# Train K-Nearest Neighbor (KNN) Classifier

## Fetch MNIST Dataset 

In [1]:
import sklearn
from sklearn.datasets import fetch_openml
import numpy as np

In [2]:
mnist = fetch_openml('mnist_784', version=1, as_frame=False)

  warn(


## Split Data in Train and Test

In [3]:
mnist.keys()

dict_keys(['data', 'target', 'frame', 'categories', 'feature_names', 'target_names', 'DESCR', 'details', 'url'])

In [4]:
#X= data, y= target
X, y = mnist["data"], mnist["target"]
y = y.astype(np.uint8)
y.shape

(70000,)

In [5]:
#training set = 60000, test set = 10000 (total 70000)
X_train, X_test, y_train, y_test = X[:60000], X[60000:], y[:60000], y[60000:]

## Train KNN

In [6]:
from sklearn.neighbors import KNeighborsClassifier
knn_classifier = KNeighborsClassifier(weights='distance', n_neighbors=7)
knn_classifier.fit(X_train, y_train)

In [7]:
y_knn_pred = knn_classifier.predict(X_test)

In [8]:
from sklearn.metrics import accuracy_score
accuracy_score_knn = accuracy_score(y_test, y_knn_pred)
accuracy_score_knn

0.97

# Fine-tune Hyperparameters with Grid Search

In [9]:
from sklearn.model_selection import GridSearchCV
## GridSearchCV for KNN runs long, so I commented it out

# param_grid_knn_classifier = [{'weights': ["uniform", "distance"], 
#                             'n_neighbors': [3, 4, 5, 6]}]

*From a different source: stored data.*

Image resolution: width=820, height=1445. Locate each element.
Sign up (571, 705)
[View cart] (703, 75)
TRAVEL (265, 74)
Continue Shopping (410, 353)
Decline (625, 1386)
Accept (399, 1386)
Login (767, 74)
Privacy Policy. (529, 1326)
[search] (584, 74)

# knn_classifier_grid = KNeighborsClassifier()
# grid_search_knn = GridSearchCV(knn_classifier_grid, param_grid_knn_classifier, cv=5, verbose=3)
# grid_search_knn.fit(X_train, y_train)

In [10]:
# grid_knn_best_params = grid_search_knn.best_params_
# grid_knn_best_params
# #output: {'n_neighbors': 4, 'weights': 'distance'}

In [11]:
# grid_knn_best_score = grid_search_knn.best_score_
# grid_knn_best_score
# #output: 0.9716166666666666

# Evaluate the best KNN model on the test set

In [12]:
from sklearn.metrics import accuracy_score
KNeighborsClassifier(weights='distance', n_neighbors=4)
best_knn_model = knn_classifier.fit(X_train, y_train)

y_knn_best_model_pred = best_knn_model.predict(X_test)

In [13]:
accuracy_score_knn_best_model = accuracy_score(y_test, y_knn_best_model_pred)
accuracy_score_knn_best_model

0.97

# Fine-tune, train and evaluate SGD and Random Forest Classifier

## SGD

### Fine-Tune the Hyperparameters

In [14]:
from sklearn.linear_model import SGDClassifier

##Commented out GridSearchCV for SGDClassifier because it runs long
# param_grid_sgd_classifier =  {
#     'loss': ['hinge', 'log_loss'],
#     'penalty': ['l2', 'elasticnet'],  
#     'alpha': [1e-4, 1e-3],  
#     'max_iter': [1000, 2000]
# }


# sgd_classifier_grid = SGDClassifier()
# grid_search_sgd = GridSearchCV(sgd_classifier_grid, param_grid_sgd_classifier, cv=3, verbose=3)
# grid_search_sgd.fit(X_train, y_train)

In [15]:
# grid_sgd_best_params = grid_search_sgd.best_params_
# grid_sgd_best_params
# #output: {'alpha': 0.0001, 'loss': 'hinge', 'max_iter': 2000, 'penalty': 'l2'}

In [16]:
# grid_sgd_best_score = grid_search_sgd.best_score_
# grid_sgd_best_score
# #output: 0.8845000000000001

In [17]:
# grid_search_sgd_results = grid_search_sgd.cv_results_
# grid_search_sgd_results

In [18]:
import pandas as pd

# results_grid_sgd = [
#     {'Score': mean_score, **params} 
#     for mean_score, params in zip(grid_search_sgd_results["mean_test_score"], grid_search_sgd_results["params"])
# ]
# grid_search_sgd_results_df = pd.DataFrame(results_grid_sgd)
# grid_search_sgd_results_df_sorted = grid_search_sgd_results_df.sort_values(by='Score', ascending=False)
# grid_search_sgd_results_df_sorted.to_csv('output/grid_sgd_sorted.csv', index=False)
# grid_search_sgd_results_df_sorted

## Random Forest Classifier

### Fine-Tune the Hyperparameters

In [19]:
from sklearn.ensemble import RandomForestClassifier
## Commented out GridSearchCV for RandomForestClassifier because it runs long
# param_grid_forest_classifier =  {
#     'n_estimators': [300, 1000],
#     'min_samples_leaf': [10, 15, 20],
#     'min_samples_split': [50, 75]
#     }

# forest_classifier_grid = RandomForestClassifier()
# grid_search_forest = GridSearchCV(forest_classifier_grid, param_grid_forest_classifier, cv=3, verbose=3)
# grid_search_forest.fit(X_train, y_train)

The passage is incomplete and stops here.